This 3-month virtual program includes a disability arts residency with guest artists, a mentorship program, and public workshops and meetups.
This program is made possible by Canada Council for the Arts Digital Now and Sector and Innovation program.
About our guest artists-in-residence!
Andy Slater is a blind Chicago-based media artist, writer, performer, and Disability advocate/loudmouth. Andy’s work focuses on advocacy for accessible art and technology, Alt-Text for sound and image, the phonology of the blind body, spatial audio for extended reality, and sound design for film, dance, and digital scent design. Most recent, Andy was acknowledged by the New York Times in their article, “28 Ways To Learn About Disability Culture.” His research on Crypto Acoustic Auditory Non-Hallucination was published in McSweeney’s Quarterly Concern volume 61. Learn more about Andy by visiting his website: https://www.thisisandyslater.net/
Iris Xie (they/them/theirs) is a disabled, neurodivergent, queer trans nonbinary 2nd generation Chinese American multi-discipline writer, artist, and designer from the Bay Area, currently living in Davis, CA. Iris designs interactive installations involving lyric/poetry games, solo live action role playing games (solo LARPs), and stim objects that explore neurodivergence and invisibilized disability through the framework of crip technoscience and disability justice. Their knowing-making practice centers on finding rest and self-trust while traversing liminality through discovering their political identities as a disabled queer trans person of color.
Iris is also a member of the Critical Design Lab, which centers collaborative access research on disability culture and crip technoscience. They are also part of QT Labs at UC Davis, and are creating an interactive Augmented Reality installation to highlight queer and trans international grad student experiences. You can learn more about Iris by visiting their website: https://www.iamtruetomyoscillations.com/
About our guest mentees!
We’re excited to announce the Sensory Shift mentee artists! Mentee artists will be working as a group with guest artists throughout the residency.
Lisa Marielle Cooper (she/her) is a multidisciplinary artist and educator from the Jamaican diaspora interested in the intersections of art + design, technology, accessibility, and justice. Through writing, performance and visual art, programming, and interactive installations, Lisa engages audiences in conversations surrounding identity, liberation, resilience, Afrofuturism, Caribbean Futurism, and Black joy.
Nat Decker (they/them) is a Chicago-born Los Angeles-based artist situating their work within queer disability arts as an inherently political practice. From a desire for catharsis and connection, they express the intimacies of lived experience as provocation toward collective care and liberation. Operatively creating between digital and material mediums, they identify the computer as an assistive tool affording a more accessible practice unencumbered by the physicality of traditional studio techniques. Often from bed, they use digital 3D software to trace serpentine connections between the body and technology, reimagining fantastical mobility devices as cultural celebration and agitation of conventional desirability politics.

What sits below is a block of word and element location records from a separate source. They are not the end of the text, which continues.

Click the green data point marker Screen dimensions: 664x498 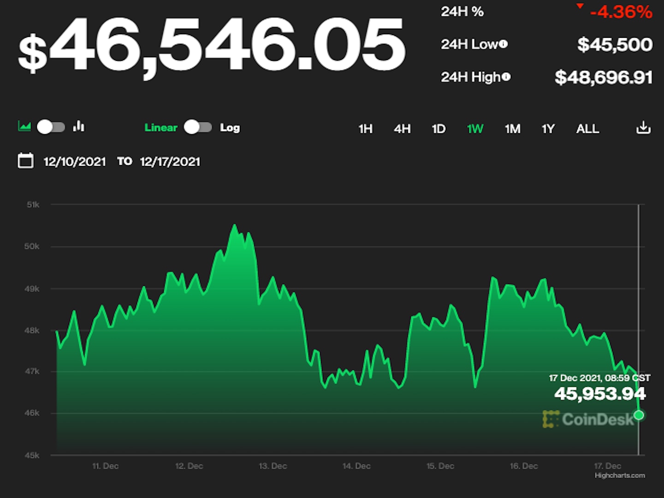pos(639,415)
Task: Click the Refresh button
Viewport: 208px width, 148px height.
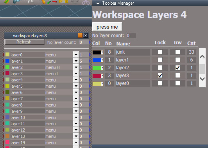Action: pos(24,42)
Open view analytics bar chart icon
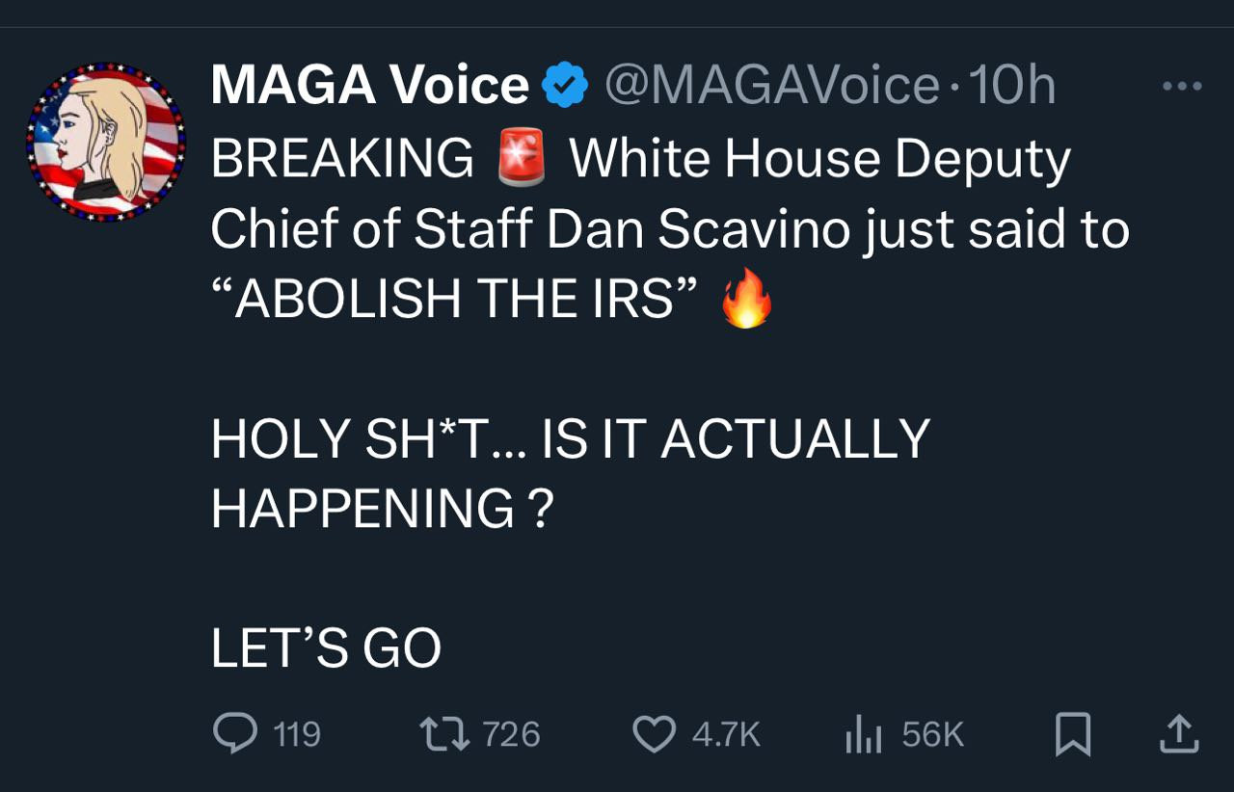 pos(864,736)
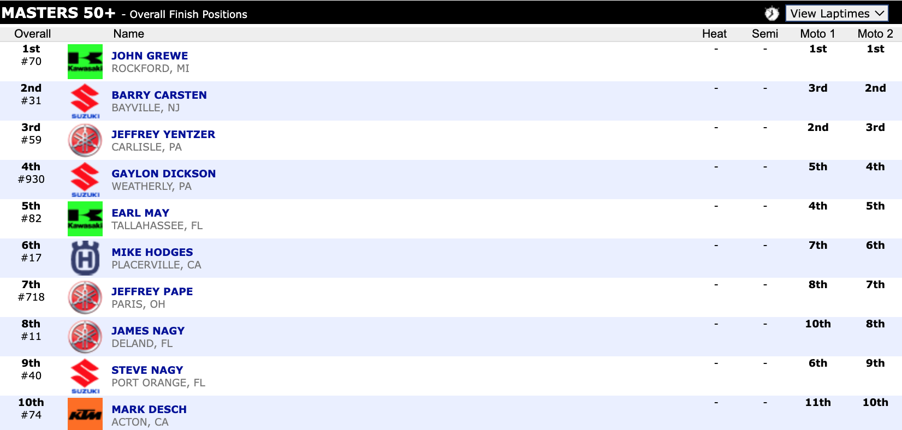Open John Grewe's rider profile link

(x=150, y=56)
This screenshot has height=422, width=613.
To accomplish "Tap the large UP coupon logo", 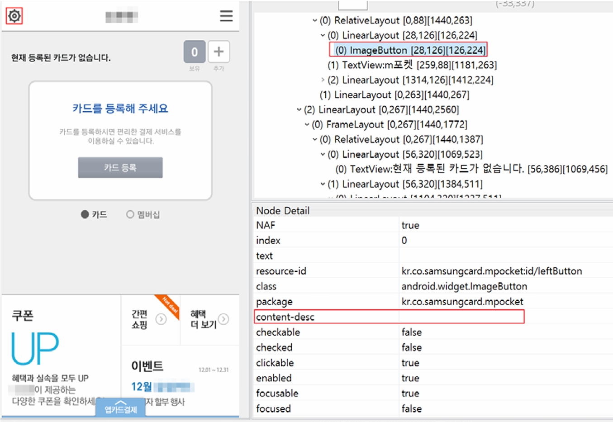I will [35, 348].
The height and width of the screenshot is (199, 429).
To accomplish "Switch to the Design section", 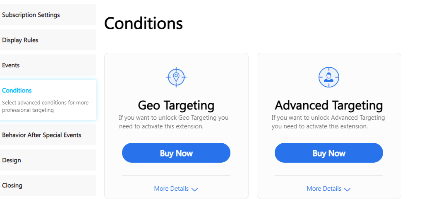I will pos(48,160).
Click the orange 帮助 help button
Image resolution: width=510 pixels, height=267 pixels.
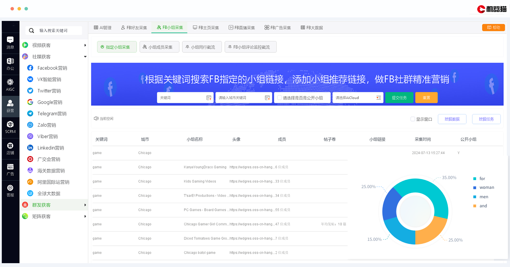pos(493,28)

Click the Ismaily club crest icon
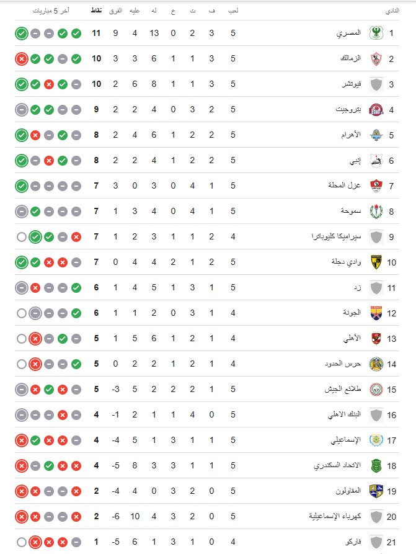376,440
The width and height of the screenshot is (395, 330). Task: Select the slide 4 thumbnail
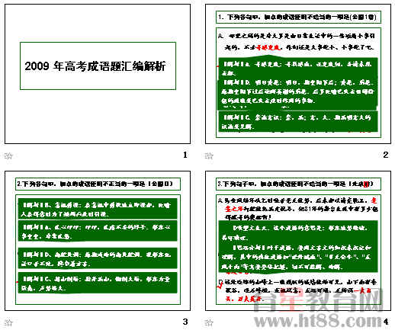pyautogui.click(x=298, y=241)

Having grown up surrounded by home-spun makers and all-around crafty folk, Monique Francis finds tinkering in the realm of creativity is her default setting and where she feels most comfortable. In recent years, the profoundly healing qualities of time spent in quiet contemplation with creativity have brought visual art to the forefront in an ever-expanding outer articulation of her inner world. A self-taught artist, Monique’s process is intuitive and her work has a naive quality. Her expression often finds form through fibre arts, mixed media collage, monotype printing, and website design. She shares her passion for creativity by hosting art hives and curating a free little art gallery. Monique has spent decades in devotion to various contemplative arts and is an experienced retreat and workshop facilitator, and a retired counsellor and somatic therapist. She finds creativity life-affirming and believes everyone is creative in their own ways.
Harmeet is a fat, trans, Disabled, Sikh-Panjabi multidisciplinary artist based in Tkaronto and their focus is illustration, collage, and textile arts. They use a Disability Justice framework in their art, by creating visuals that sensorily activate feelings of slowness and pleasure. Harmeet is currently a MA student in the Critical Disability Studies program at York University, where their research further explores the themes of their arts practice: ritual, intergenerational crip archives, Panjabi survivorhood, aunty aesthetics, and fat temporality.